▶ _ACTIVITY_: Give back, character for character, the line that includes "Paprika de poulet 700gr (25, 890)" and all lines beneath it in the data.

BEGIN

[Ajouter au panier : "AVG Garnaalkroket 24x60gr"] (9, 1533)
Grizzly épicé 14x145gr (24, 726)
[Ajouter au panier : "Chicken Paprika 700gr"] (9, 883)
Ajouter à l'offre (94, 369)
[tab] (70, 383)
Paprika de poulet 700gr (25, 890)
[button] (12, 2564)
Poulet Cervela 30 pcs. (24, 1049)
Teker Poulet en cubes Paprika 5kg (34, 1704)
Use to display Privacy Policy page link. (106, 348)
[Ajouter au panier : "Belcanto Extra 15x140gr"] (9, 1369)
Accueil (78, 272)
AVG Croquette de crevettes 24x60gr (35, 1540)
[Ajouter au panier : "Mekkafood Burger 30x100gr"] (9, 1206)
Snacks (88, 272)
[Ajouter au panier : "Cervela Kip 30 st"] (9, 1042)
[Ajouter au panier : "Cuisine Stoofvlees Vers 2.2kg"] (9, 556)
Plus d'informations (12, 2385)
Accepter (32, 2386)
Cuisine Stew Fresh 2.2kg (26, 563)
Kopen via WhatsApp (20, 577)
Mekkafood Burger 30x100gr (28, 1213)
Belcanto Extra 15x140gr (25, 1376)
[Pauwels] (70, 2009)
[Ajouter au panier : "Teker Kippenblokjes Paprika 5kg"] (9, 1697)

END

▶ _SOLUTION TO THE EXERCISE_:
Paprika de poulet 700gr (25, 890)
[button] (12, 2564)
Poulet Cervela 30 pcs. (24, 1049)
Teker Poulet en cubes Paprika 5kg (34, 1704)
Use to display Privacy Policy page link. (106, 348)
[Ajouter au panier : "Belcanto Extra 15x140gr"] (9, 1369)
Accueil (78, 272)
AVG Croquette de crevettes 24x60gr (35, 1540)
[Ajouter au panier : "Mekkafood Burger 30x100gr"] (9, 1206)
Snacks (88, 272)
[Ajouter au panier : "Cervela Kip 30 st"] (9, 1042)
[Ajouter au panier : "Cuisine Stoofvlees Vers 2.2kg"] (9, 556)
Plus d'informations (12, 2385)
Accepter (32, 2386)
Cuisine Stew Fresh 2.2kg (26, 563)
Kopen via WhatsApp (20, 577)
Mekkafood Burger 30x100gr (28, 1213)
Belcanto Extra 15x140gr (25, 1376)
[Pauwels] (70, 2009)
[Ajouter au panier : "Teker Kippenblokjes Paprika 5kg"] (9, 1697)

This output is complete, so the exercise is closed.